Existe-t-il une différence entre les élèves qui fréquentent une école privée ou publique? Cet aspect ne faisait pas partie de l’analyse de Sandrine Charbonneau, mais Audrey-Ann Journault, dont les travaux abordent le sujet, a une réponse à cette question.
«Mes résultats de doctorat montrent que les jeunes du réseau public sont plus susceptibles de vivre de l’anxiété, comparativement à ceux du privé. Cela va à l’encontre des idées reçues, mais ils concordent avec les résultats d’autres études, mentionne-t-elle. L’hypothèse qui pourrait expliquer ce phénomène est que les jeunes qui ont plus de difficulté à obtenir les notes de passage sont plus à risque d’être anxieux.»
Pourquoi les filles et pas les garçons? Le rôle de la corumination
L’étude de Sandrine Charbonneau est parmi les premières à démontrer que les collègues de classe peuvent avoir un effet sur l’état anxieux d’un élève et que les filles et les garçons réagissent différemment à l’anxiété de leurs pairs.
Toutefois, puisqu’il s’agit d’une littérature scientifique nouvelle, il est difficile d’expliquer pourquoi seules les filles sont sensibles à l’anxiété des autres filles de leur classe.
Dans son article, la chercheuse émet quelques hypothèses.
«Il est admis dans la littérature scientifique que les filles expriment plus d’anxiété que les garçons et il est également possible que les filles expriment plus leur anxiété parce qu’elles sont socialisées pour exprimer les émotions, à l’inverse des garçons», soumet-elle dans un premier temps.
Ensuite, elle avance qu’en général les filles «ont plus de facilité que les garçons à détecter les émotions des autres» et que, étant donné que les interactions les plus fréquentes à l’adolescence sont avec les pairs de même sexe, «l’affiliation face à un stresseur et la corumination sont deux caractéristiques qui peuvent être directement en lien avec les résultats obtenus».
Selon les études qu’elle a parcourues, les filles ont ainsi tendance à s’affilier lorsqu’elles sont face à des situations stressantes, contrairement aux garçons. «Et une fois affiliées, elles sont enclines à parler plus intensément de leurs problèmes et de leurs émotions négatives, un phénomène appelé corumination, conclut-elle. Les jeunes qui coruminent tendent à partager constamment leurs préoccupations sans y apporter de réponses concrètes.»
Vivre de l’anxiété à l’école, c’est normal!
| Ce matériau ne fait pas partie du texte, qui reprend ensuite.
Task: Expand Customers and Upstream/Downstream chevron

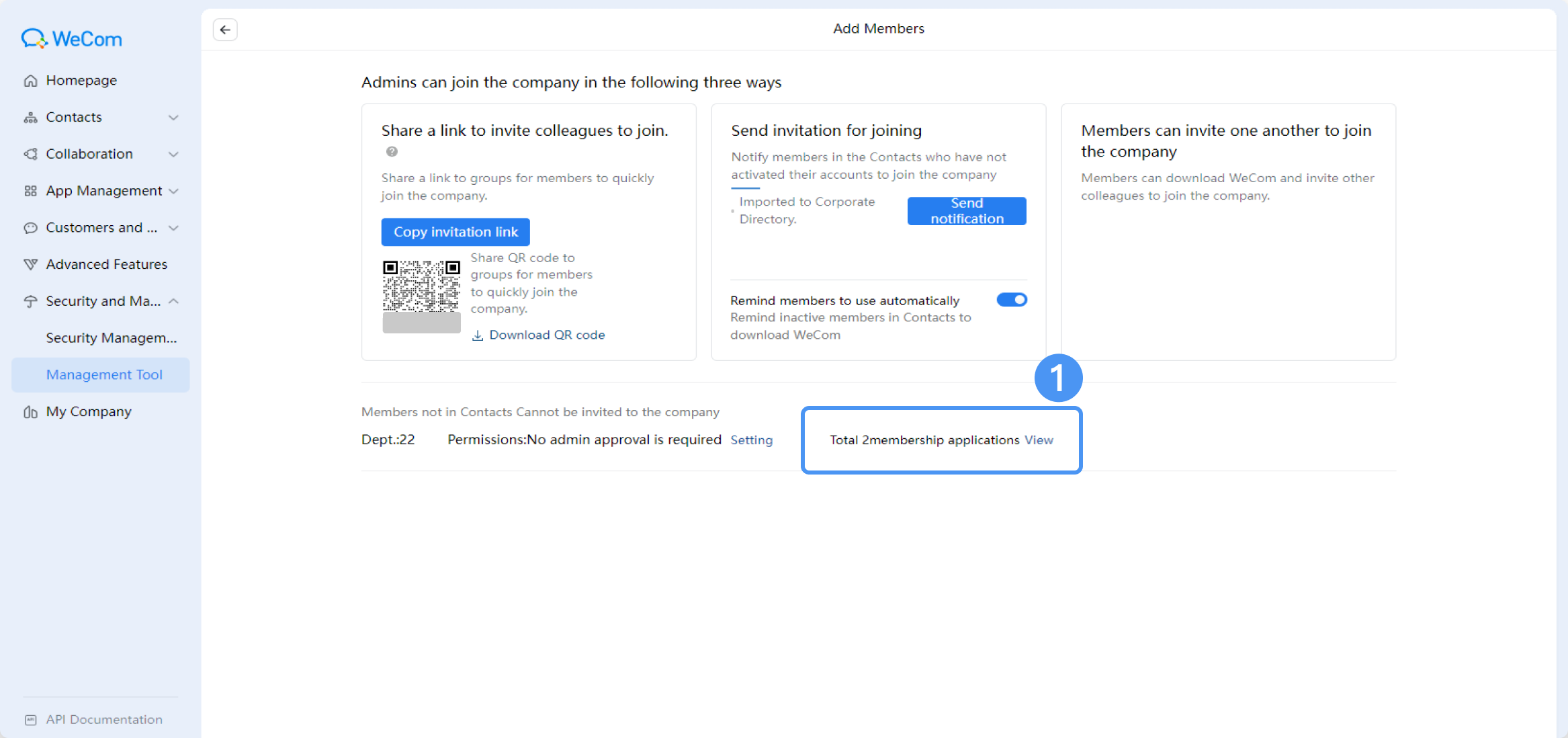Action: point(173,228)
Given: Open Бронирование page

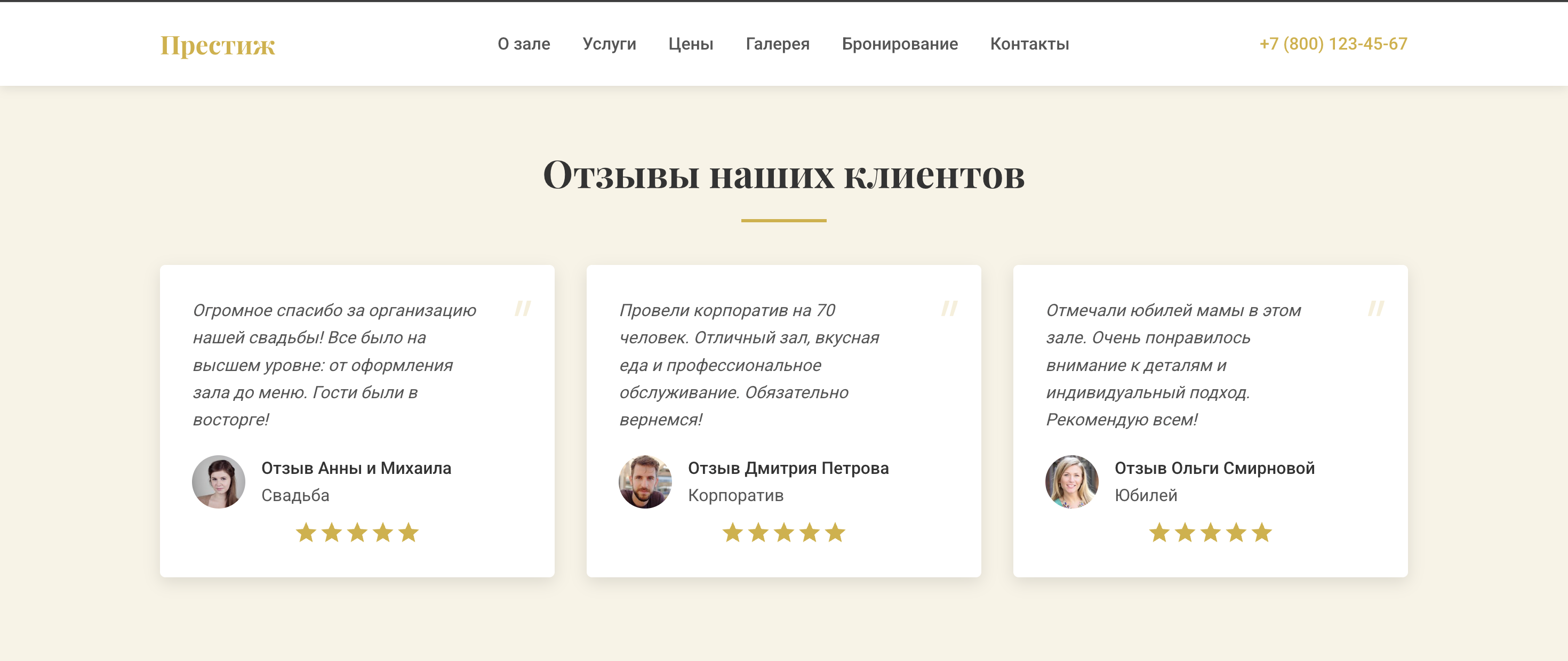Looking at the screenshot, I should tap(899, 44).
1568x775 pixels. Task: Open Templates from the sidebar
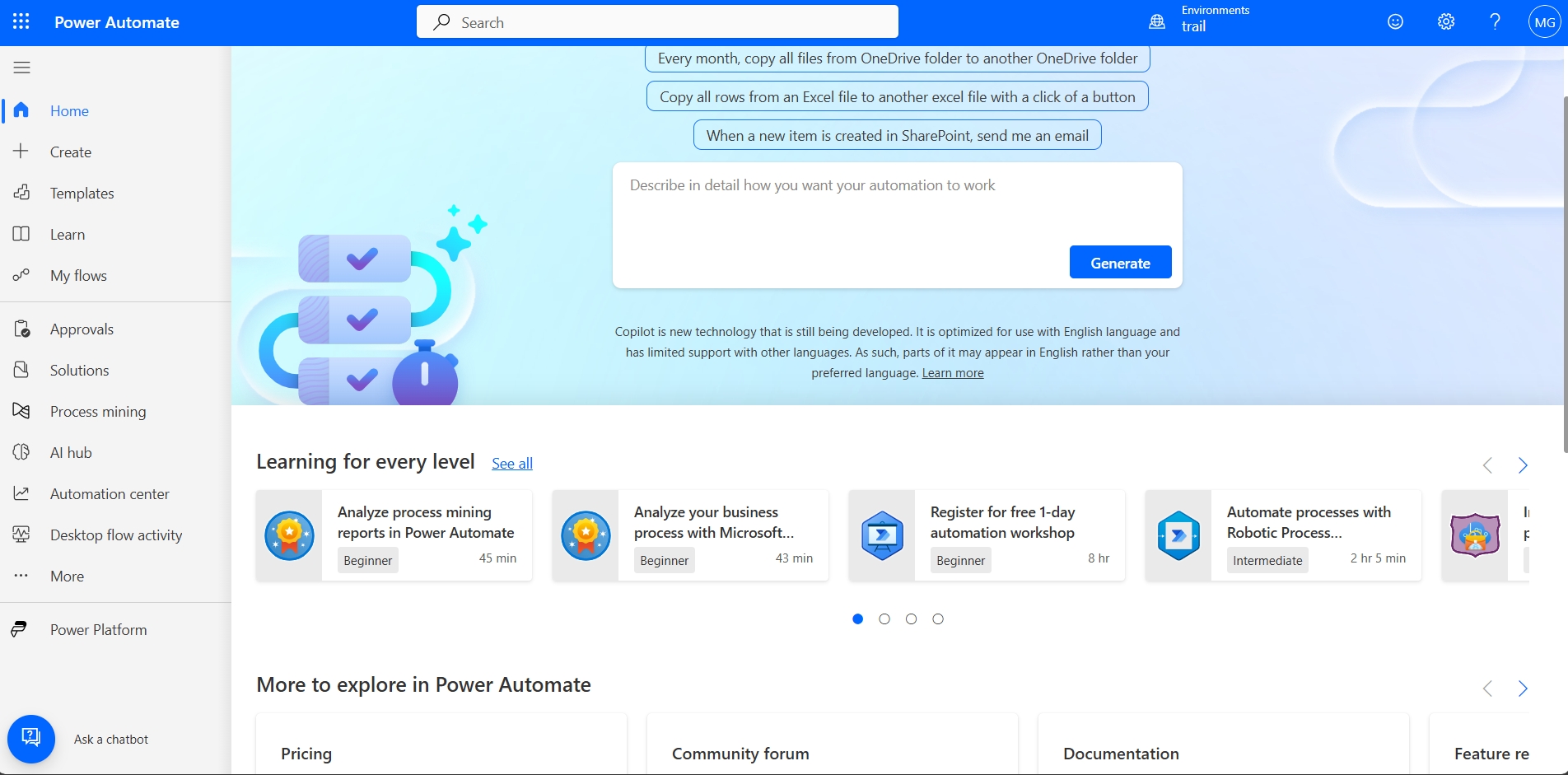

L’anxiété est une réaction qui est normale: tout le monde vit des états anxieux selon les situations de la vie. Les résultats des travaux récents d’Audrey-Ann Journault révèlent que 78 % des jeunes vivent de l’anxiété dite «normale», c’est-à-dire qu’elle n’empêche pas un jeune de fonctionner au quotidien.
«Puisqu’on parle souvent dans les médias des troubles anxieux, on peut en venir à croire que tous les jeunes en souffrent et cela peut aussi mener les jeunes à avoir peur d’être anxieux, nuance Audrey-Ann Journault. Or, la manifestation de l’anxiété momentanée est tout à fait normale et il ne faut pas la diaboliser.»
Pour sa collègue Sandrine Charbonneau, la distinction entre l’anxiété d’état et l’anxiété de trait est importante, car elle «permet de guider les interventions dans les écoles et d’outiller le personnel enseignant pour qu’il communique mieux avec les jeunes en validant les émotions qu’ils ressentent, plutôt que de les invalider en leur disant de ne pas stresser face à une situation qui les stresse!»